到着後、お手伝い頂くボランティア連絡協議会の方たちを始め新地町の皆さんと、全国からの混成部隊の顔合わせをして、早速設営を開始。この時の様子を、東京から参加したSYさんが、次のようにSNSへ投稿していました。
「さあ、テント張り。が、『どこにテント持ってく?』と・・・テキトーなのね。各テントの責任者も決まってないみたいだし。その場の指示で駐車場の広場に面して8張りのテントが張られ、明石からやってきたトラックから荷下ろしが始まります。OTさんのダッジからもお手製のスーパーボールすくい、ヨーヨー釣りのプール、水風船ダーツのパネルなども下ろします。本部テントの場所を決めて、その脇にチョコレート配布場所、牛乳配布場所を決め、あとは食べ物類のテントに。なんとかなっちゃうんですねー・・・すごいなー・・・・」
で、私はと言えば、それまでに何回か被災地を取材する中で、被災された方たちから「ああ、魚が食いたい」という声を聞いていました。海のそばで暮らし、おそらくいつも新鮮な魚を食べていたであろう人たちが、魚を全く食べられず、おにぎりやカップ麺ばかりの生活。それを見ていて、この人たちに魚を食べさせてあげたいなあ、とず~っと思っていました。

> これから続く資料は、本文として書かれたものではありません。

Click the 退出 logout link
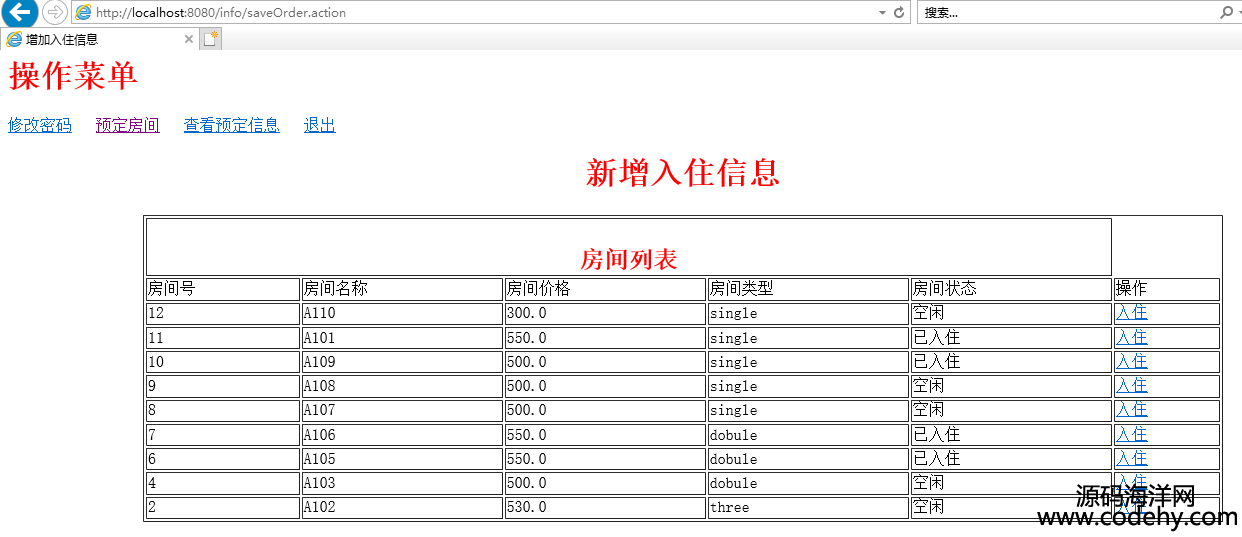Screen dimensions: 1242x537 coord(319,125)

それが今回、明石のSCさんがサンマを、敦賀のSNさんが若狭カレイやカワハギなどを用意してくださり、それらが炭火で焼かれ、被災された皆さんに提供されました。それを見て、本当にうれしくて、私もちゃっかり焼き方を担当させてもらいました。
炊き出しイベントから1年半ほど経った頃、相馬で取材があり、その際、常磐線代行バスを利用してみたところ、新地は、炊き出しイベントの会場だった町役場になっていることを知りました。夜だったので、新地では下りずにそのまま相馬へ向かいましたが、取材を終えた帰りに、新地停留所で途中下車してみました。
そして、周辺を歩いてみたところ、役場近くの仮設店舗には、炊き出しイベントで受け入れ窓口になってくださった笹原さんの歯科クリニックも入っていました。残念ながら、その日は休診日だったようで、お会いすることは出来ませんでしたが、少しずつ元の生活に戻っていることを知り、うれしく思いました(2014年3月からは、南相馬市原町区から新地町へ移転してきた総合病院・医療法人伸裕会渡辺病院の歯科医として勤務されているそうです)。

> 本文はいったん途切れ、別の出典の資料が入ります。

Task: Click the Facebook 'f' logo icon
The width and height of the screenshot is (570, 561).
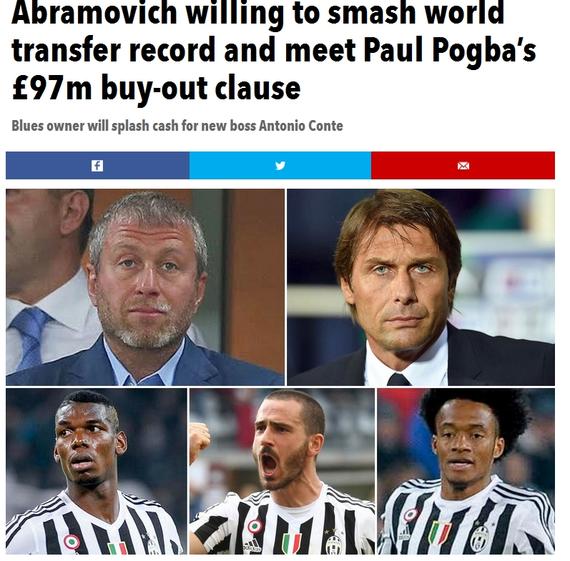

JR常磐線の新地駅は、ホームと跨線橋を残して、津波で壊滅。駅に停車していた列車も数十メートル押し流され大破してしまいました。当時、列車には約40人の乗客が乗っていましたが、偶然乗り合わせていた警察官2人の誘導で高台に避難、乗務員も跨線橋に避難して無事だったそうです。
震災から約1カ月後の4月12日から、常磐線代行バスの運行が開始され、新地町役場前停留場が設置されましたが、ここは代行バスの快速便が途中停車する唯一の停留場となっていました。その後、2016年12月10日に宮城県亘理町の浜吉田駅と相馬駅間で、常磐線の運行が再開されたため、新地停留場は廃止、新地駅は旧駅舎から約300m西に移設された新駅舎で営業を再開しました。